By Doug Petersen, June 2, 2016

Why 3D Movement?

Your body is craving it. I promise you it is.

Your body craves the three dimensions we live in because it’s required to sustain symmetry, mobility and balance. I believe this so much that I’m willing to stake my career on it.

We are 3D beings. We both evolved and were designed to move in multiple planes, in greater ranges of motion, with more speed and force, plus amazingly; to stabilize all that motion.

Over the past 75 years, however, we quite literally came to a screeching halt from a movement perspective. In evolutionary terms, in less than a minute we went from foragers to farmers to manufacturers to sitters — the average American sits 85% of their conscious day.

Our bodies are suffering so much that entire industries have developed to deal with the cumulative trauma that flows naturally from a mostly motionless body.
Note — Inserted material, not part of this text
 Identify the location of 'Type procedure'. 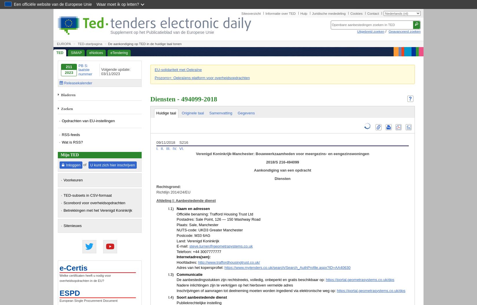
(190, 273).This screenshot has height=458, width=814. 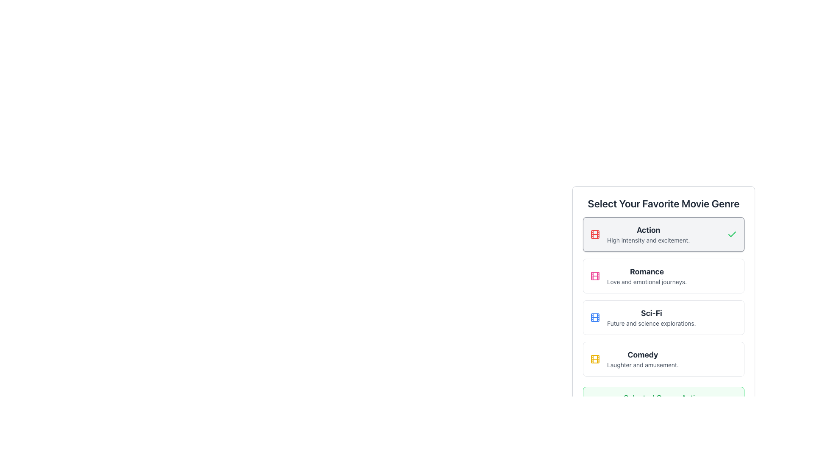 What do you see at coordinates (651, 313) in the screenshot?
I see `the 'Sci-Fi' text label, which is the third element in a vertical list of movie genres, displayed in bold and large font above the description text` at bounding box center [651, 313].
And the one industry positioned perfectly to help, instead continues to promote and condone more and more demanding and dangerous forms of what they love to categorize as “exercise.” Sadly, the health-Fitness industry remains completely unregulated and like the supplement industry can say and sell anything that might bring a profit. They are praying on our naiveté, relying on our ignorance and counting on our lemming-like fear of missing out on what “she’s having” to generate profits not necessarily your success.

Look forward and our kids’ kids will no doubt say things like, “You ran 26.2 miles through pain?” or “You would go to a place called a gym, a Box, or a club and challenge each other to flip tires, throw weights up over your head, and use a bike that doesn’t move!?” or “ You went to yoga classes with the heat turned up to 105 degrees for a 90 minute challenge?!”

We will painfully shake our heads and say we didn’t know any better… but we did, and we do. Our bodies are the first to tell us when what we’re doing to them is wrong.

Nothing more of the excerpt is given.